• **Problems to work on**
[1] Decide whether each statement agrees with the passage on open source and academia. For each, answer yes or no and quote the words of the passage that decide it. (a) The writer posted a criticism and questions about Bruno Latour on a departmental mailing list. (b) Every reaction to the writer's thread was negative. (c) The writer says the norms of open source and academia are identical.
[2] Reproduce the part of the passage on open source and academia between "Looking around the" and "close, but off.", inclusive.
[3] In the passage on open source and academia, what were several scientists doing when the writer looked around the room?

• **Text block**
· · · ·

Looking around the room at this point, I saw several scientists toying with their laptops. I don’t think they were listening.

It’s a difficult thing coming from an open source background and entering academia, because the norms are close, but off.

The other day I wrote in an informal departmental mailing list a criticism and questions about a theorist with a lot of influence in the department, Bruno Latour. There were a lot of reactions to that thread that ranged pretty much all across the board, but one of the surprising reactions I got was along the lines of “I’m not going to do your work for you by answering your question about Latour.” In other words, RTFM. Except, in this case, “the manual” was a book or two of dense academic literature in a field that I was just beginning to dip into.

I don’t want to make too much of this response, since there were a lot of extenuating circumstances, but it did strike me as an indication of one of the cultural divides between open source development and academic scholarship. In the former, you want as many people as possible to understand and use your cool new thing because that enriches your community and makes your feel better about your contribution to the world. For some kinds of scholars, being the only one who understands a thing is a kind of distinction that gives you pride and job opportunities, so you don’t really want other people to know as much as you about it.

· · · ·

• **Data segment**
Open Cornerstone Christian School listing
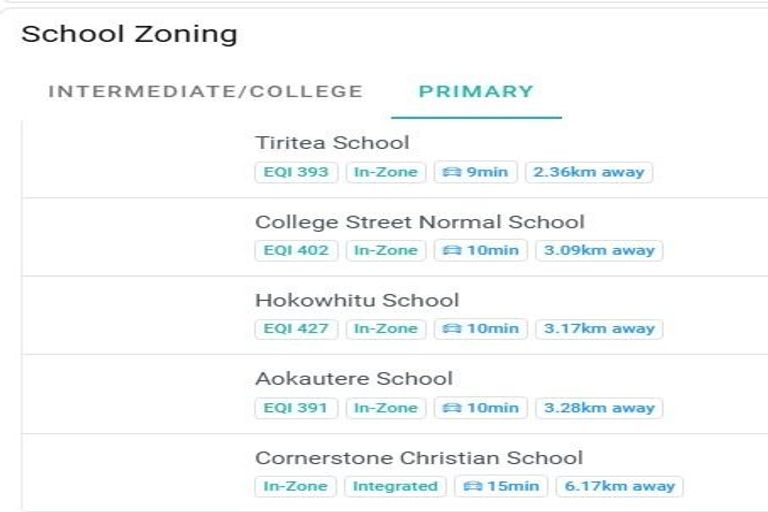Screen dimensions: 768x512 point(419,458)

· · · ·

• **Answer list**
[1]
(a) Yes: "I wrote in an informal departmental mailing list a criticism and questions about a theorist with a lot of influence in the department, Bruno Latour."
(b) No: "There were a lot of reactions to that thread that ranged pretty much all across the board"
(c) No: "the norms are close, but off."

[2]
Looking around the room at this point, I saw several scientists toying with their laptops. I don’t think they were listening.

It’s a difficult thing coming from an open source background and entering academia, because the norms are close, but off.

[3] Toying with their laptops.